Huffing – The Forced Expiration Technique (FET) – FET Video
(To download a patient information sheet go to FET)
A huff (also called the forced expiration technique
It can be used as a stand-alone technique but should always be included in any airway clearance routine.
If taught appropriately, the FET is probably the most effective airways clearance technique (van der Schans 1997). It should be taught by a health care professional with experience in teaching this technique.
Before commencing to teach the technique, it is beneficial to explain the physiology in simple terms with diagrams. This helps the patient to understand the need for monitoring the length of the breath out and the expiratory force (Fig. 5).
The technique is generally taught in sitting.
Before huffing the patient breathes quietly, at their own pace, for as long as is required.
When initially taught, the patient is instructed to take a medium breath in and to breathe out with mild to moderate force and extended expiratory flow, with the glottis open. The length of the huff and force of contraction of the muscles of expiration should be altered to optimise clearance of secretions (Pryor & Prasad 2008) by maximising air flow.
For patients with the cognitive ability, three levels of huffing can be taught. The patient is instructed to huff with first small, then medium and finally, large volume inspiratory breaths, to assist in moving secretions from the peripheral airways, through the medium airways, towards the mouth. With all of these inspiratory volumes, the expiratory force and length of expiration are similar (see the physiology section below).

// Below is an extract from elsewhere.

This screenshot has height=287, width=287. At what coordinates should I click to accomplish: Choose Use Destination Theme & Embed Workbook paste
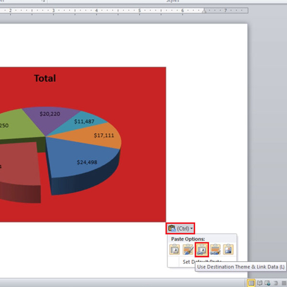(174, 249)
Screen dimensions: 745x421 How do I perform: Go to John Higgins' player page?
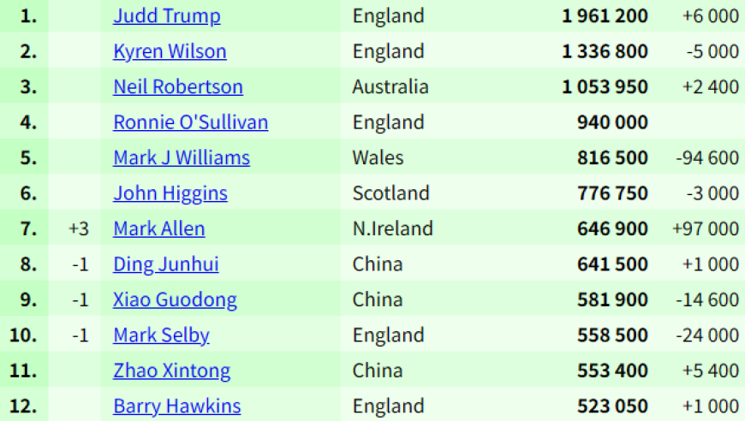170,193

To facilitate the opening of the glottis, the patient can be taught to perform a huff with a piece of cardboard spirometry tubing (or any tubing of a similar diameter) placed at least four centimetres inside their open mouth (Fig.3). If glottis closure persists, a tissue can be placed in front of the mouth for feedback. With the glottis open the tissue will float away. With the glottis closed it will remain still (FET video).
Fig. 3 Huffing using a spirometry tube
Physiology – The rationale behind a huff is based on the equal pressure point (EPP) – the point at which pressure within the bronchi equals peri-bronchial pressure (outside the airway). (Fig. 4).

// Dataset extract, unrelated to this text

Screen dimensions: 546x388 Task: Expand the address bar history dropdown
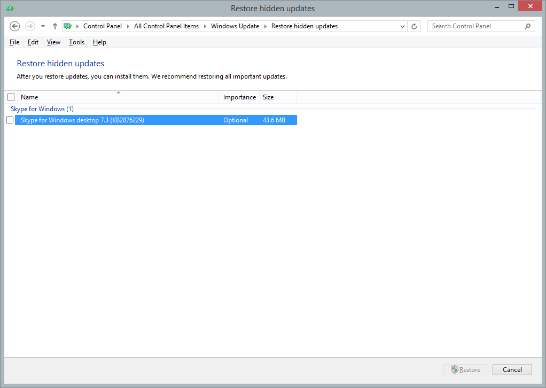click(402, 26)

Fig. 4 Equal Pressure Point
During normal respiration, the EPP occurs in airways protected by cartilaginous rings which help to prevent airway collapse. During a forced expiration, the pressure outside the airway remains relatively constant, whilst the pressure inside the airway decreases from the peripheral airways to the mouth, resulting in airway compression. With a forced expiration, a wave of EPP’s move peripherally into smaller airways as the lung volume decreases and the pressure within the airway falls. This, together with the turbulent airflow created, facilitates the movement of secretions downstream towards the mouth. The position of the EPP is dependent on lung volume and the pressure outside the airway(Fig 5)
Fig. 5 Movement of the Equal Pressure Point
Key: Blue segment = equal pressure point, Plus signs = pressure within and outside the lung, Black arrows = airflow
The EPP moves upstream towards the alveoli when the volume inside the lungs decreases and/or the pressure outside the airway increases. The EPP moves downstream towards the mouth when the volume inside the lungs increases and/or the pressure outside the airway decreases. Therefore, to move secretions from peripheral airways, it is more effective to commence huffing at low lung volumes and to progress to medium and finally large lung volumes.
The FET is a valuable technique (van der Schans 1997) which is effective at clearing sputum from the larger airways. FET is an integral component of other airway clearance techniques e.g. the active cycle of breathing technique (ACBT), and it may be more appropriate than the use of directed coughing in patients with unstable airways.
Huffing has been found to be more effective in the upright position (Badr et al 2002). The limited available evidence does not seem to support using the FET as a solitary treatment.
Clinical experience shows that it is one technique which patients often fail to do as effectively as they could.